Restate the listing word for word; omit the images.

★ ★ ★

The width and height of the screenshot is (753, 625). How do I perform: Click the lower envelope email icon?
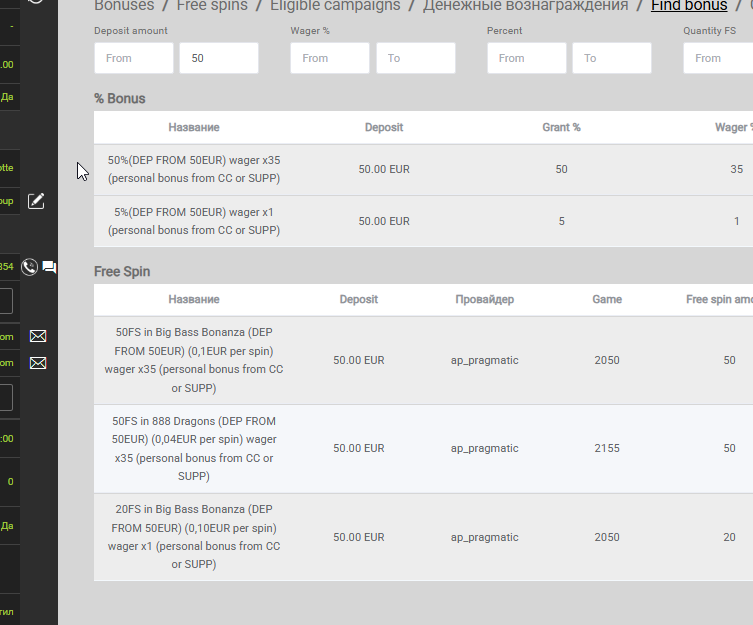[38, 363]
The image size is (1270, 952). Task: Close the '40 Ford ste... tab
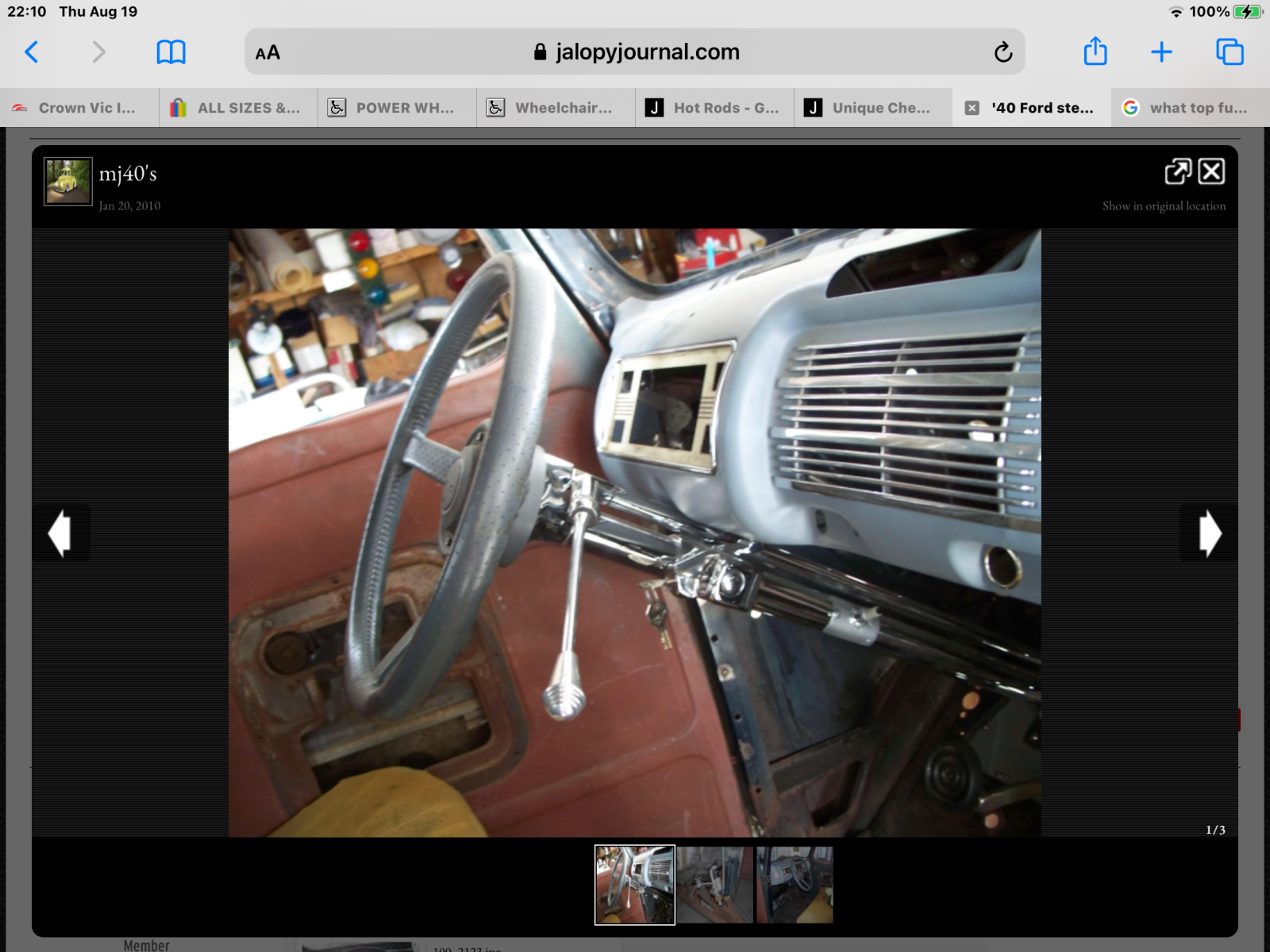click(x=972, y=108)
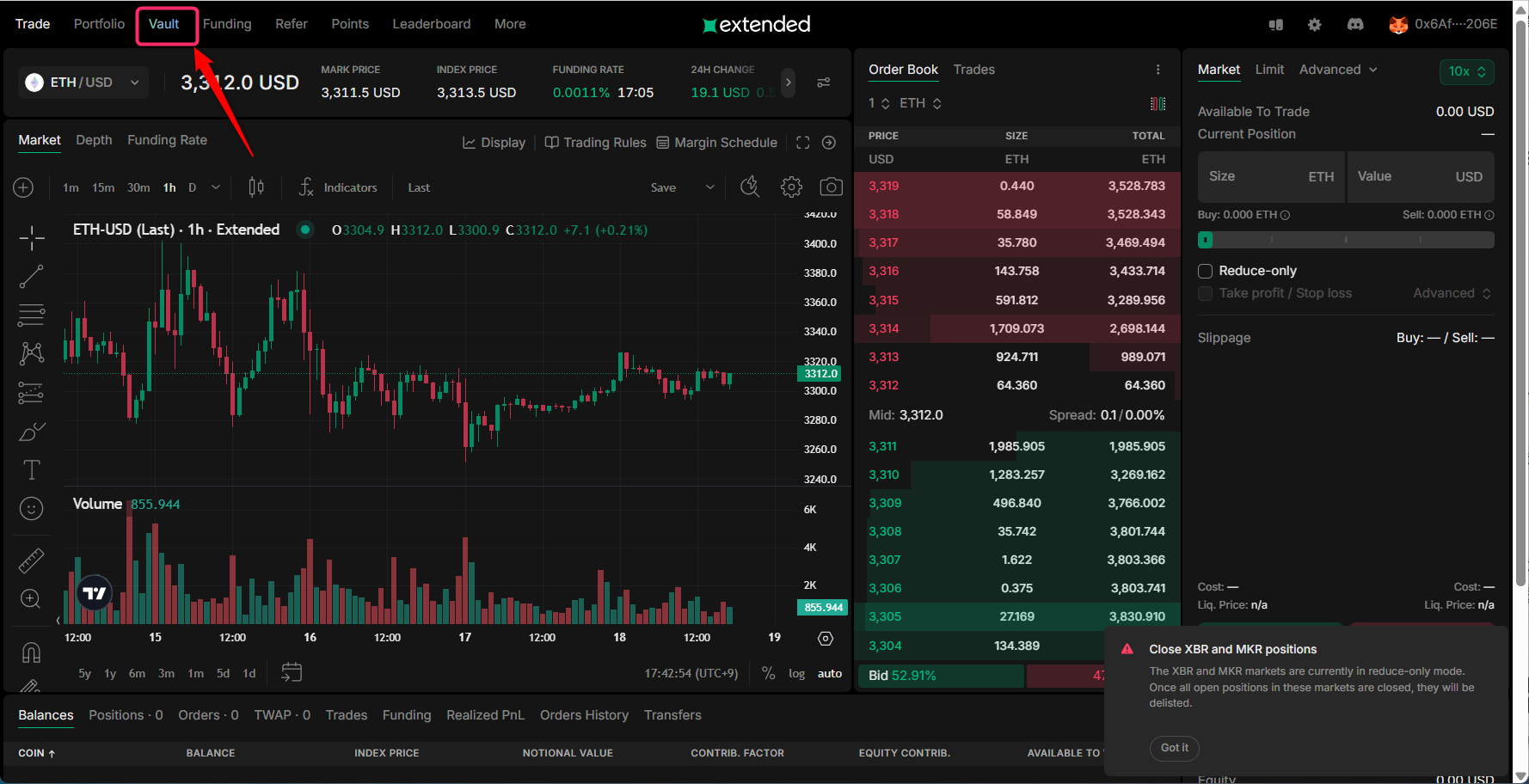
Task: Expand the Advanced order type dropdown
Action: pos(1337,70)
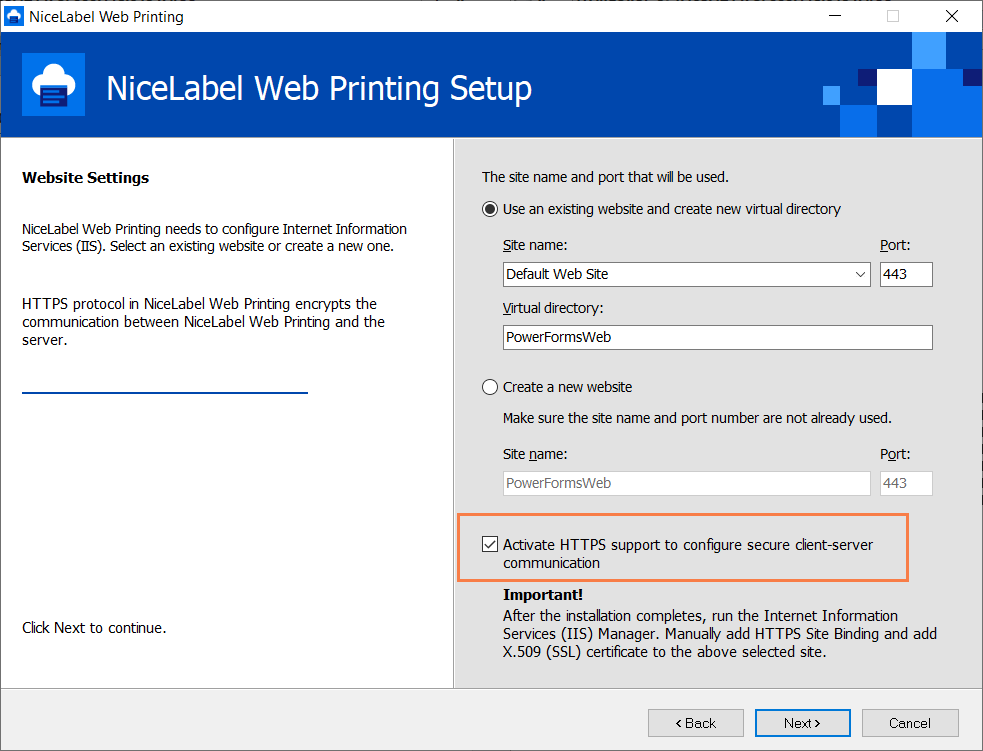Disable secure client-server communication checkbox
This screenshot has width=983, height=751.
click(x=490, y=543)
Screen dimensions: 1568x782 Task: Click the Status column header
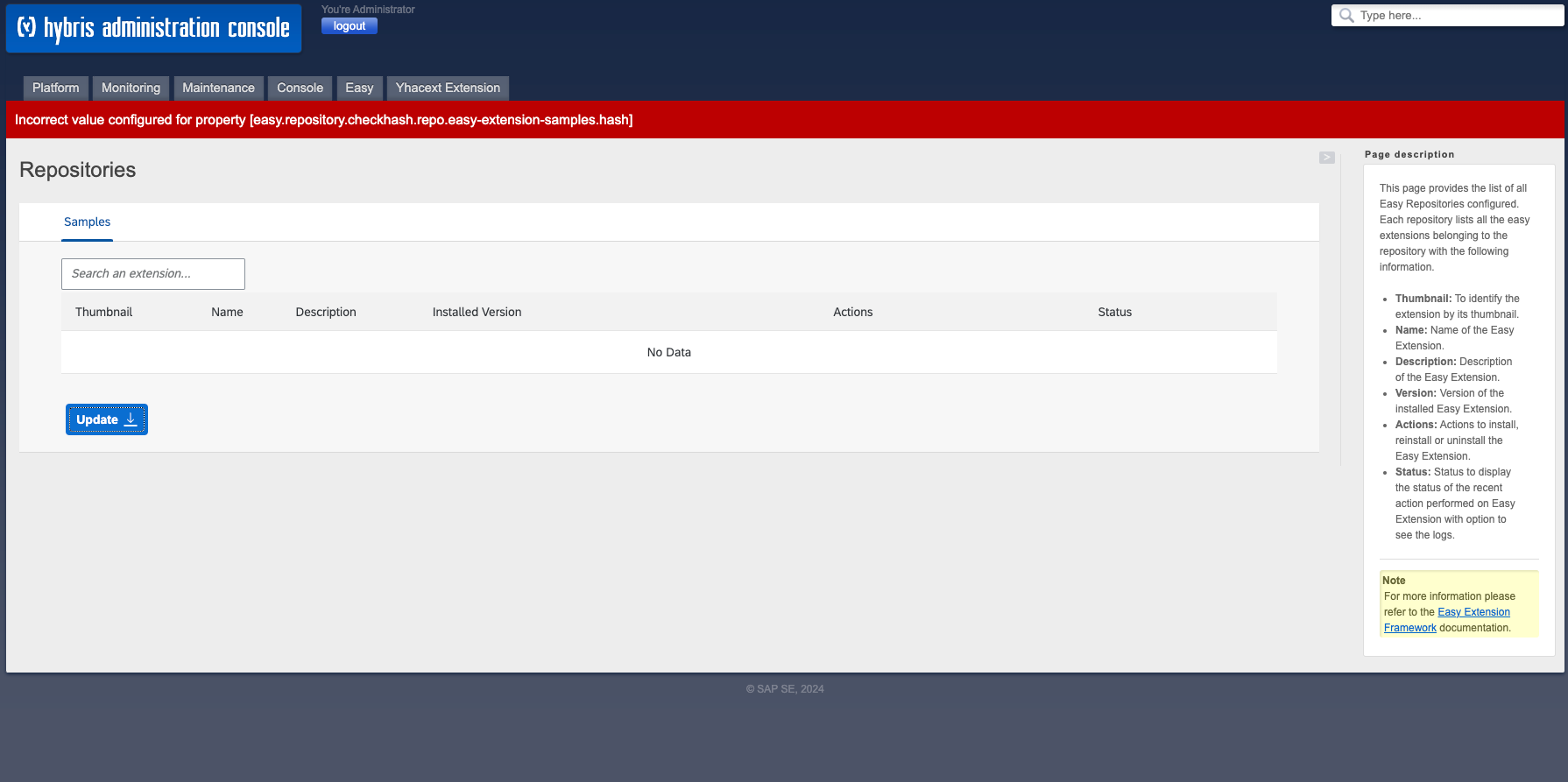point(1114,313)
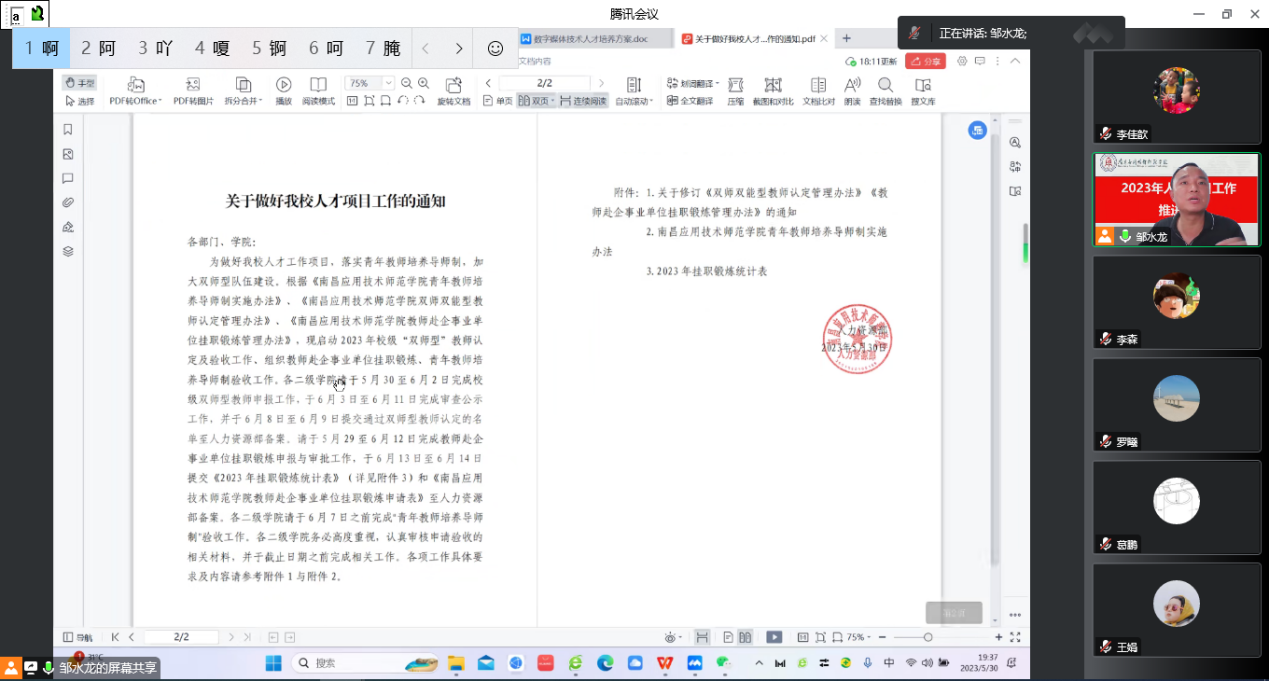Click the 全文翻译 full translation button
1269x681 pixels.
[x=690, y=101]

★ ★ ★

-- Completed exercise --
The width and height of the screenshot is (753, 625). How do I perform: Click the lower envelope email icon?
[38, 363]
The image size is (1270, 952). Task: Close the '40 Ford ste... tab
click(x=972, y=108)
Task: Expand the Advanced order type dropdown
Action: pos(1337,70)
Disable secure client-server communication checkbox
This screenshot has width=983, height=751.
click(x=490, y=543)
Screen dimensions: 1568x782 Task: Click the Status column header
point(1114,313)
Click the 全文翻译 full translation button
1269x681 pixels.
[x=690, y=101]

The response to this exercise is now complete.